*Your objective*. Search the listing for the word "agent" and say how many lines have it, nothing besides.

*Records shown*.
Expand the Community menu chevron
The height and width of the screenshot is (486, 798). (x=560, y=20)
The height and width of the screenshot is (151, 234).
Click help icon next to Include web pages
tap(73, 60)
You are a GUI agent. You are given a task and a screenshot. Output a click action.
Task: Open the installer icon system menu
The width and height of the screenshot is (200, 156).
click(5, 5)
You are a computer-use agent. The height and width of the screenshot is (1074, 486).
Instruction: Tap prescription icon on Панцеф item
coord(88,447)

--

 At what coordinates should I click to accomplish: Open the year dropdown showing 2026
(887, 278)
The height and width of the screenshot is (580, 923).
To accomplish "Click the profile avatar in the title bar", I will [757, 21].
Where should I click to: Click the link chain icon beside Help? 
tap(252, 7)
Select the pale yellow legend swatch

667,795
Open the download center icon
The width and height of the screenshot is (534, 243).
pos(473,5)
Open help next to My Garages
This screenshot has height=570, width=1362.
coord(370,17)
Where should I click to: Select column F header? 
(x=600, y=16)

---

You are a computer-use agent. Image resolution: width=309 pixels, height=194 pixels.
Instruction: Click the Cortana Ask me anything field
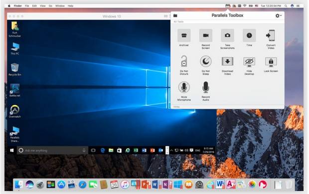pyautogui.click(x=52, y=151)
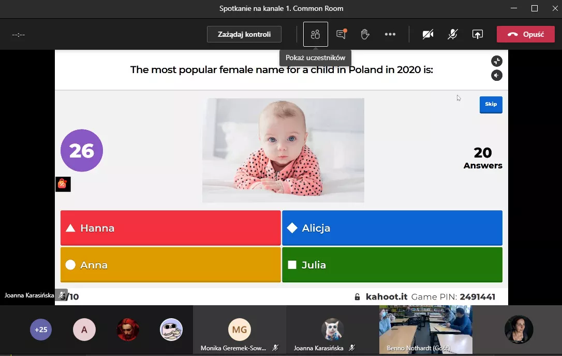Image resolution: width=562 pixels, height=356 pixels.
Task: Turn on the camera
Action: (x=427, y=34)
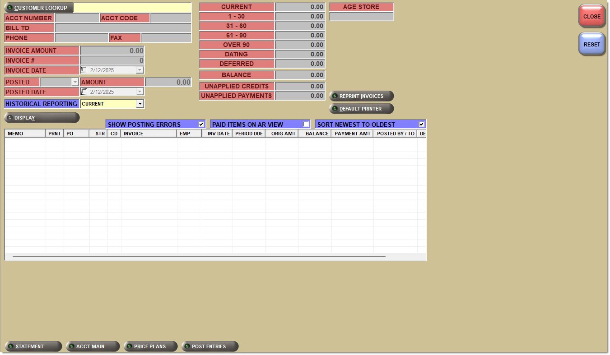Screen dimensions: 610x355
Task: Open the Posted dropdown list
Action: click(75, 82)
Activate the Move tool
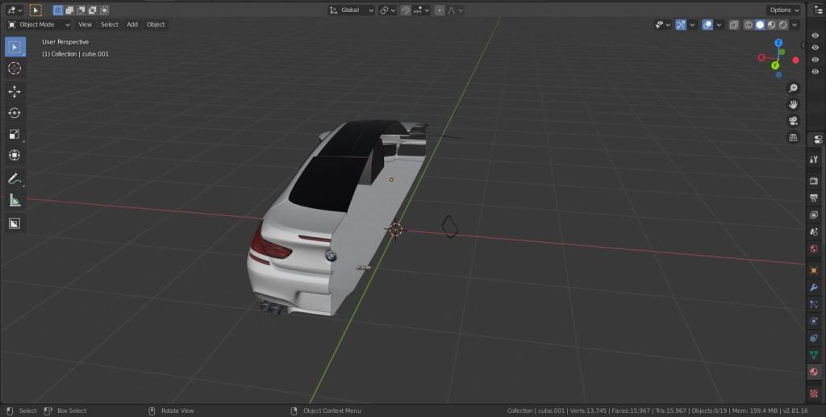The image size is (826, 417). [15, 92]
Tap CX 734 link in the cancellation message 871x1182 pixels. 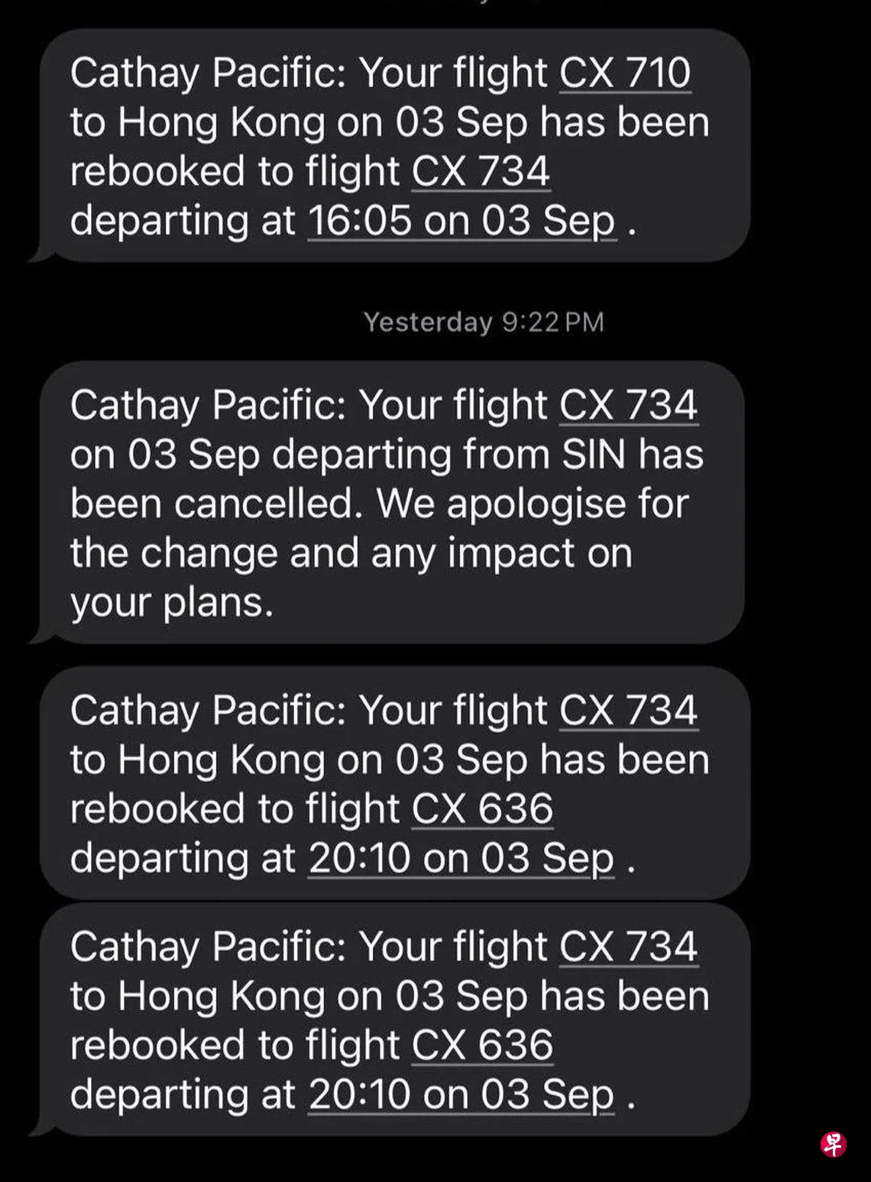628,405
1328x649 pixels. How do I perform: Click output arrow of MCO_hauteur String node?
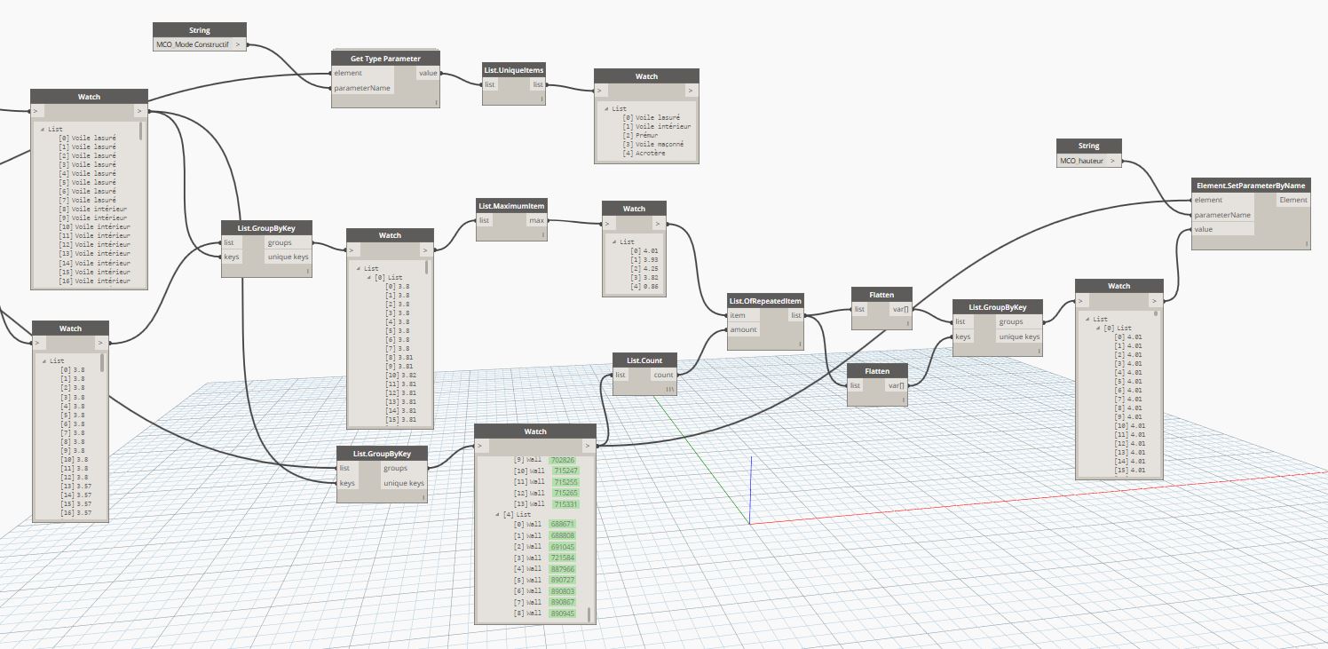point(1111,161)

*Output of the exercise*. 3